[Saved data entries]

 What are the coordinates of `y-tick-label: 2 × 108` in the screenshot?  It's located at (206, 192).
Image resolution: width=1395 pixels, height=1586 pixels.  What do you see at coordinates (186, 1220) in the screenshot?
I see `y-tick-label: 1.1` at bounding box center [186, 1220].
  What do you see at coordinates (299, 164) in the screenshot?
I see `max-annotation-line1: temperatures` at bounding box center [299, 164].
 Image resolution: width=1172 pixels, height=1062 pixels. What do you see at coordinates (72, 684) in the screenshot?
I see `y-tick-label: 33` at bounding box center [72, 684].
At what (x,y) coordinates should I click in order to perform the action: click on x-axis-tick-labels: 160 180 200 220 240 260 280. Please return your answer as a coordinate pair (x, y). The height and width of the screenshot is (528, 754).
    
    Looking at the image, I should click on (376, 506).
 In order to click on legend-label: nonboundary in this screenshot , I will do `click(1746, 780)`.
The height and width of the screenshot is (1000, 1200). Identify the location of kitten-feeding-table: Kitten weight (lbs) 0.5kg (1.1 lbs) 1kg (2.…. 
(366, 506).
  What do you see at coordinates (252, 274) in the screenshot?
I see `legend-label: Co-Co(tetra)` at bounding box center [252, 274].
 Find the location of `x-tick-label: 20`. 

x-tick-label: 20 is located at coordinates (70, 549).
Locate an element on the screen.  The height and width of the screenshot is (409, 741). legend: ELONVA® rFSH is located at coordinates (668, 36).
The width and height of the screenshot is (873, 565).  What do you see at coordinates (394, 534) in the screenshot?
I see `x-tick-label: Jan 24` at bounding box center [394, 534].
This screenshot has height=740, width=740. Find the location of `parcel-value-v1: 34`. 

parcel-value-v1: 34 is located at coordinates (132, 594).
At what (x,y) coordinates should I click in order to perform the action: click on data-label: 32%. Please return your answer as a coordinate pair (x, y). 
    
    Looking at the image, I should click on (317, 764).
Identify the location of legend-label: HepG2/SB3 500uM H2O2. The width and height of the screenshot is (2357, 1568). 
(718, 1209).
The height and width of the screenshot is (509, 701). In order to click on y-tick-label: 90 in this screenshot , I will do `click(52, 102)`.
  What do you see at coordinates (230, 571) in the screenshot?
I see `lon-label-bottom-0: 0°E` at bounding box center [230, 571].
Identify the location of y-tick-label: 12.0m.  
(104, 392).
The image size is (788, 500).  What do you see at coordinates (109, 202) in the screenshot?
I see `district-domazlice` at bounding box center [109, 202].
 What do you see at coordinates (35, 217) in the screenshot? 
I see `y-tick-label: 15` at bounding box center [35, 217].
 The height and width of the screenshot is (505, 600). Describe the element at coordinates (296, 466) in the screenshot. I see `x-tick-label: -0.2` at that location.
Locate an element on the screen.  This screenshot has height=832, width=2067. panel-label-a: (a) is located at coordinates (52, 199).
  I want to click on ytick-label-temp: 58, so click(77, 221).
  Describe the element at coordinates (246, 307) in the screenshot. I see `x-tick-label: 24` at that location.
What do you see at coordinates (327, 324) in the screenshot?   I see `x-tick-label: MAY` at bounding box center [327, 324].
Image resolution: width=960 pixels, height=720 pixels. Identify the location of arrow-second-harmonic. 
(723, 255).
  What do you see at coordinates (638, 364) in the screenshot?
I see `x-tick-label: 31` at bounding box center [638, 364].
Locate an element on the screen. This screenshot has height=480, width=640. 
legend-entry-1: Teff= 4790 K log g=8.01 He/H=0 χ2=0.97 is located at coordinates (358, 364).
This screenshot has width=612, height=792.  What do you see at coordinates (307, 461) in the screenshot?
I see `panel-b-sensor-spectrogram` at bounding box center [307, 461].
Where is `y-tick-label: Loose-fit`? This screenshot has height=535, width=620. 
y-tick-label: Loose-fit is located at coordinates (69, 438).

__Description of the task__
Copy every one of the records above word for word, keeping each line as it stands.

__Solution to the problem__
 What are the coordinates of `y-tick-label: 2 × 108` in the screenshot?  It's located at (206, 192).
Image resolution: width=1395 pixels, height=1586 pixels.  What do you see at coordinates (186, 1220) in the screenshot?
I see `y-tick-label: 1.1` at bounding box center [186, 1220].
  What do you see at coordinates (299, 164) in the screenshot?
I see `max-annotation-line1: temperatures` at bounding box center [299, 164].
 Image resolution: width=1172 pixels, height=1062 pixels. What do you see at coordinates (72, 684) in the screenshot?
I see `y-tick-label: 33` at bounding box center [72, 684].
At what (x,y) coordinates should I click in order to perform the action: click on x-axis-tick-labels: 160 180 200 220 240 260 280. Please return your answer as a coordinate pair (x, y). The height and width of the screenshot is (528, 754).
    
    Looking at the image, I should click on (376, 506).
 In order to click on legend-label: nonboundary in this screenshot , I will do `click(1746, 780)`.
The height and width of the screenshot is (1000, 1200). Identify the location of kitten-feeding-table: Kitten weight (lbs) 0.5kg (1.1 lbs) 1kg (2.…. 
(366, 506).
  What do you see at coordinates (252, 274) in the screenshot?
I see `legend-label: Co-Co(tetra)` at bounding box center [252, 274].
 Find the location of `x-tick-label: 20`. 

x-tick-label: 20 is located at coordinates (70, 549).
Locate an element on the screen.  The height and width of the screenshot is (409, 741). legend: ELONVA® rFSH is located at coordinates (668, 36).
The width and height of the screenshot is (873, 565).  What do you see at coordinates (394, 534) in the screenshot?
I see `x-tick-label: Jan 24` at bounding box center [394, 534].
This screenshot has height=740, width=740. Find the location of `parcel-value-v1: 34`. 

parcel-value-v1: 34 is located at coordinates (132, 594).
At what (x,y) coordinates should I click in order to perform the action: click on data-label: 32%. Please return your answer as a coordinate pair (x, y). 
    
    Looking at the image, I should click on (317, 764).
Identify the location of legend-label: HepG2/SB3 500uM H2O2. The width and height of the screenshot is (2357, 1568). 
(718, 1209).
The height and width of the screenshot is (509, 701). In order to click on y-tick-label: 90 in this screenshot , I will do `click(52, 102)`.
  What do you see at coordinates (230, 571) in the screenshot?
I see `lon-label-bottom-0: 0°E` at bounding box center [230, 571].
Identify the location of y-tick-label: 12.0m.  
(104, 392).
The image size is (788, 500).  What do you see at coordinates (109, 202) in the screenshot?
I see `district-domazlice` at bounding box center [109, 202].
 What do you see at coordinates (35, 217) in the screenshot? 
I see `y-tick-label: 15` at bounding box center [35, 217].
 The height and width of the screenshot is (505, 600). Describe the element at coordinates (296, 466) in the screenshot. I see `x-tick-label: -0.2` at that location.
Locate an element on the screen.  This screenshot has height=832, width=2067. panel-label-a: (a) is located at coordinates (52, 199).
  I want to click on ytick-label-temp: 58, so click(77, 221).
  Describe the element at coordinates (246, 307) in the screenshot. I see `x-tick-label: 24` at that location.
What do you see at coordinates (327, 324) in the screenshot?   I see `x-tick-label: MAY` at bounding box center [327, 324].
Image resolution: width=960 pixels, height=720 pixels. Identify the location of arrow-second-harmonic. 
(723, 255).
  What do you see at coordinates (638, 364) in the screenshot?
I see `x-tick-label: 31` at bounding box center [638, 364].
Locate an element on the screen. This screenshot has height=480, width=640. 
legend-entry-1: Teff= 4790 K log g=8.01 He/H=0 χ2=0.97 is located at coordinates (358, 364).
This screenshot has width=612, height=792.  What do you see at coordinates (307, 461) in the screenshot?
I see `panel-b-sensor-spectrogram` at bounding box center [307, 461].
Where is `y-tick-label: Loose-fit`? This screenshot has height=535, width=620. 
y-tick-label: Loose-fit is located at coordinates (69, 438).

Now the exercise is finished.